SOURCE RECORDS: Begin

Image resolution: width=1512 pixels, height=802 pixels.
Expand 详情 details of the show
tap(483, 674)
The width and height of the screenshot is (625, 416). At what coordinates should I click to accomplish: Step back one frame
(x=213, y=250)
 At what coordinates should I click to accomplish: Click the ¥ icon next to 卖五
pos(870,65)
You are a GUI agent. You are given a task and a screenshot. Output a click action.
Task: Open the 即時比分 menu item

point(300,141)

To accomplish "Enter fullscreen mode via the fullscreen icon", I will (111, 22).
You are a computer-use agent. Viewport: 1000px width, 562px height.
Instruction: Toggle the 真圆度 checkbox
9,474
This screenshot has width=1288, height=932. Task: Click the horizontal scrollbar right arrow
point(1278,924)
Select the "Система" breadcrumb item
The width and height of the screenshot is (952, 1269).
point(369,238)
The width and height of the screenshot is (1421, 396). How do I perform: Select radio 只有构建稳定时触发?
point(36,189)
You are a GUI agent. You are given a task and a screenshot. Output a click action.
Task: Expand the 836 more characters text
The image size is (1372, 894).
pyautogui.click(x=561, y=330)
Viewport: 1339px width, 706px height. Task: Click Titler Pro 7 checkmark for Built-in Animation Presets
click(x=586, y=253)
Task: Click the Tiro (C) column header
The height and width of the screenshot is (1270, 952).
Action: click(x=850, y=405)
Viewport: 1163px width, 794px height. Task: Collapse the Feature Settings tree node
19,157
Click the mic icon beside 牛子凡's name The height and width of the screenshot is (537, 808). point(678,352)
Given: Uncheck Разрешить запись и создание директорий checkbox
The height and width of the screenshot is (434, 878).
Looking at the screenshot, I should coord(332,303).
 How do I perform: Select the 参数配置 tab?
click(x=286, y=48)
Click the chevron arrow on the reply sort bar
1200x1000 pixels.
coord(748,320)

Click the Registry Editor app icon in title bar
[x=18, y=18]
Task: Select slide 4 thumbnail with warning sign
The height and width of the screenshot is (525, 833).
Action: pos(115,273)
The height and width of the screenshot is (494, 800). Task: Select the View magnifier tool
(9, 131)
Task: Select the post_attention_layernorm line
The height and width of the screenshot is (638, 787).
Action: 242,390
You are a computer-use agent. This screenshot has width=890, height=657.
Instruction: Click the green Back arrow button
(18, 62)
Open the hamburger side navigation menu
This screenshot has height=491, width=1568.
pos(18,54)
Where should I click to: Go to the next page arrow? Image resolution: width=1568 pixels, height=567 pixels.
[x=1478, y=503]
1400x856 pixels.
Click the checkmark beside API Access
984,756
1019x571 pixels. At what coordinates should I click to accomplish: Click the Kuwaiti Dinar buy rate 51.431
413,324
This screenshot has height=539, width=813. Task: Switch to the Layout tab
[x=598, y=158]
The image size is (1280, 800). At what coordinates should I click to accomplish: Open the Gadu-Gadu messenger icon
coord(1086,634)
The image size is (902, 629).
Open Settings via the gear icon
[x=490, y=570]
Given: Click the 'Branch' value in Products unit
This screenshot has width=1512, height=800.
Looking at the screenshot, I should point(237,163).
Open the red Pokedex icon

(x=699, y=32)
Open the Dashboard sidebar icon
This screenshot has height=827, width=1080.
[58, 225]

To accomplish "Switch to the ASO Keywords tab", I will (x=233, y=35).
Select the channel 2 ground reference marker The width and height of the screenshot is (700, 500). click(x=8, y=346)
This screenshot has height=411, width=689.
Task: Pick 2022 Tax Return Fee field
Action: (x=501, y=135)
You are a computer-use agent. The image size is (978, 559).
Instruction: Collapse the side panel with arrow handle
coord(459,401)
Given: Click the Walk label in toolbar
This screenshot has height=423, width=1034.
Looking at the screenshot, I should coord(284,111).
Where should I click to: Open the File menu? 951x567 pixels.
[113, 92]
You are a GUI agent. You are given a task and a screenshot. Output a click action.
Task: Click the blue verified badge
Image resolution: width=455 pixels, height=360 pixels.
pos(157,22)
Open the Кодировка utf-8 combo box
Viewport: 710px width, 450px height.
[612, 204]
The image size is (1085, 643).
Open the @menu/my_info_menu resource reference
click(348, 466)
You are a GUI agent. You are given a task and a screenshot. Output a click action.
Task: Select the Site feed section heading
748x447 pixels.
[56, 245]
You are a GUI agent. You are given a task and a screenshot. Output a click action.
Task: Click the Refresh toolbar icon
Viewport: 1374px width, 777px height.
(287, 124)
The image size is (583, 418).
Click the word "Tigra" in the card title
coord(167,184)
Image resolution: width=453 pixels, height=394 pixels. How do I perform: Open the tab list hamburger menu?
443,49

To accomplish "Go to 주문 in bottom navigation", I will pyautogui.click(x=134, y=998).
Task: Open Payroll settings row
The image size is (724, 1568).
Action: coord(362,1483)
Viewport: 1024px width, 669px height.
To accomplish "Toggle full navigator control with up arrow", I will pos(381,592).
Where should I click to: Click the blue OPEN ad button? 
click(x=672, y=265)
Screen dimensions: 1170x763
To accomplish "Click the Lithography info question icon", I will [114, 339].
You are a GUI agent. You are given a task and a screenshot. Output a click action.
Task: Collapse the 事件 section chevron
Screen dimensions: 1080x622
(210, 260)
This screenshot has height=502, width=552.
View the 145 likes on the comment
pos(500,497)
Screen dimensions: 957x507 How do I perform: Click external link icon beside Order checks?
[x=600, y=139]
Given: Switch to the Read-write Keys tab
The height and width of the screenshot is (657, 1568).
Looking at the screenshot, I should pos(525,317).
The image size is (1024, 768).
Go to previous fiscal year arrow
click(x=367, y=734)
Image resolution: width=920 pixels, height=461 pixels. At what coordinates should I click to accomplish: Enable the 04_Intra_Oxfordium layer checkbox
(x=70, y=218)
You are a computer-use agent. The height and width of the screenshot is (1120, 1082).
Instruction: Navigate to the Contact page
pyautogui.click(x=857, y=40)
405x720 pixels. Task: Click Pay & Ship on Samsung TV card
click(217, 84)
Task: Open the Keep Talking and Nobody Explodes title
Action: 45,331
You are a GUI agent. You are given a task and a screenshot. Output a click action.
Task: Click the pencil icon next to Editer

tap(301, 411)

SOURCE RECORDS: End

_TASK OBJECTIVE_
From the first line down to the last, give the records again exactly.

_SOLUTION FOR THIS TASK_
Image resolution: width=1512 pixels, height=802 pixels.
Expand 详情 details of the show
tap(483, 674)
The width and height of the screenshot is (625, 416). At what coordinates should I click to accomplish: Step back one frame
(x=213, y=250)
 At what coordinates should I click to accomplish: Click the ¥ icon next to 卖五
pos(870,65)
You are a GUI agent. You are given a task and a screenshot. Output a click action.
Task: Open the 即時比分 menu item

point(300,141)

To accomplish "Enter fullscreen mode via the fullscreen icon", I will (111, 22).
You are a computer-use agent. Viewport: 1000px width, 562px height.
Instruction: Toggle the 真圆度 checkbox
9,474
This screenshot has width=1288, height=932. Task: Click the horizontal scrollbar right arrow
point(1278,924)
Select the "Система" breadcrumb item
The width and height of the screenshot is (952, 1269).
point(369,238)
The width and height of the screenshot is (1421, 396). How do I perform: Select radio 只有构建稳定时触发?
point(36,189)
You are a GUI agent. You are given a task and a screenshot. Output a click action.
Task: Expand the 836 more characters text
The image size is (1372, 894).
pyautogui.click(x=561, y=330)
Viewport: 1339px width, 706px height. Task: Click Titler Pro 7 checkmark for Built-in Animation Presets
click(x=586, y=253)
Task: Click the Tiro (C) column header
The height and width of the screenshot is (1270, 952).
Action: click(x=850, y=405)
Viewport: 1163px width, 794px height. Task: Collapse the Feature Settings tree node
19,157
Click the mic icon beside 牛子凡's name The height and width of the screenshot is (537, 808). point(678,352)
Given: Uncheck Разрешить запись и создание директорий checkbox
The height and width of the screenshot is (434, 878).
Looking at the screenshot, I should coord(332,303).
 How do I perform: Select the 参数配置 tab?
click(x=286, y=48)
Click the chevron arrow on the reply sort bar
1200x1000 pixels.
coord(748,320)

Click the Registry Editor app icon in title bar
[x=18, y=18]
Task: Select slide 4 thumbnail with warning sign
The height and width of the screenshot is (525, 833).
Action: pos(115,273)
The height and width of the screenshot is (494, 800). Task: Select the View magnifier tool
(9, 131)
Task: Select the post_attention_layernorm line
The height and width of the screenshot is (638, 787).
Action: 242,390
You are a computer-use agent. This screenshot has width=890, height=657.
Instruction: Click the green Back arrow button
(18, 62)
Open the hamburger side navigation menu
This screenshot has height=491, width=1568.
pos(18,54)
Where should I click to: Go to the next page arrow? Image resolution: width=1568 pixels, height=567 pixels.
[x=1478, y=503]
1400x856 pixels.
Click the checkmark beside API Access
984,756
1019x571 pixels. At what coordinates should I click to accomplish: Click the Kuwaiti Dinar buy rate 51.431
413,324
This screenshot has height=539, width=813. Task: Switch to the Layout tab
[x=598, y=158]
The image size is (1280, 800). At what coordinates should I click to accomplish: Open the Gadu-Gadu messenger icon
coord(1086,634)
The image size is (902, 629).
Open Settings via the gear icon
[x=490, y=570]
Given: Click the 'Branch' value in Products unit
This screenshot has width=1512, height=800.
Looking at the screenshot, I should point(237,163).
Open the red Pokedex icon

(x=699, y=32)
Open the Dashboard sidebar icon
This screenshot has height=827, width=1080.
[58, 225]

To accomplish "Switch to the ASO Keywords tab", I will (x=233, y=35).
Select the channel 2 ground reference marker The width and height of the screenshot is (700, 500). click(x=8, y=346)
This screenshot has height=411, width=689.
Task: Pick 2022 Tax Return Fee field
Action: (x=501, y=135)
You are a computer-use agent. The image size is (978, 559).
Instruction: Collapse the side panel with arrow handle
coord(459,401)
Given: Click the Walk label in toolbar
This screenshot has height=423, width=1034.
Looking at the screenshot, I should coord(284,111).
Where should I click to: Open the File menu? 951x567 pixels.
[113, 92]
You are a GUI agent. You are given a task and a screenshot. Output a click action.
Task: Click the blue verified badge
Image resolution: width=455 pixels, height=360 pixels.
pos(157,22)
Open the Кодировка utf-8 combo box
Viewport: 710px width, 450px height.
[612, 204]
The image size is (1085, 643).
Open the @menu/my_info_menu resource reference
click(348, 466)
You are a GUI agent. You are given a task and a screenshot. Output a click action.
Task: Select the Site feed section heading
748x447 pixels.
[56, 245]
You are a GUI agent. You are given a task and a screenshot. Output a click action.
Task: Click the Refresh toolbar icon
Viewport: 1374px width, 777px height.
(287, 124)
The image size is (583, 418).
Click the word "Tigra" in the card title
coord(167,184)
Image resolution: width=453 pixels, height=394 pixels. How do I perform: Open the tab list hamburger menu?
443,49

To accomplish "Go to 주문 in bottom navigation", I will pyautogui.click(x=134, y=998).
Task: Open Payroll settings row
The image size is (724, 1568).
Action: coord(362,1483)
Viewport: 1024px width, 669px height.
To accomplish "Toggle full navigator control with up arrow", I will pos(381,592).
Where should I click to: Click the blue OPEN ad button? 
click(x=672, y=265)
Screen dimensions: 1170x763
To accomplish "Click the Lithography info question icon", I will [114, 339].
You are a GUI agent. You are given a task and a screenshot. Output a click action.
Task: Collapse the 事件 section chevron
Screen dimensions: 1080x622
(210, 260)
This screenshot has height=502, width=552.
View the 145 likes on the comment
pos(500,497)
Screen dimensions: 957x507 How do I perform: Click external link icon beside Order checks?
[x=600, y=139]
Given: Switch to the Read-write Keys tab
The height and width of the screenshot is (657, 1568).
Looking at the screenshot, I should pos(525,317).
The image size is (1024, 768).
Go to previous fiscal year arrow
click(x=367, y=734)
Image resolution: width=920 pixels, height=461 pixels. At what coordinates should I click to accomplish: Enable the 04_Intra_Oxfordium layer checkbox
(x=70, y=218)
You are a computer-use agent. The height and width of the screenshot is (1120, 1082).
Instruction: Navigate to the Contact page
pyautogui.click(x=857, y=40)
405x720 pixels. Task: Click Pay & Ship on Samsung TV card
click(217, 84)
Task: Open the Keep Talking and Nobody Explodes title
Action: 45,331
You are a GUI agent. You are given a task and a screenshot. Output a click action.
Task: Click the pencil icon next to Editer

tap(301, 411)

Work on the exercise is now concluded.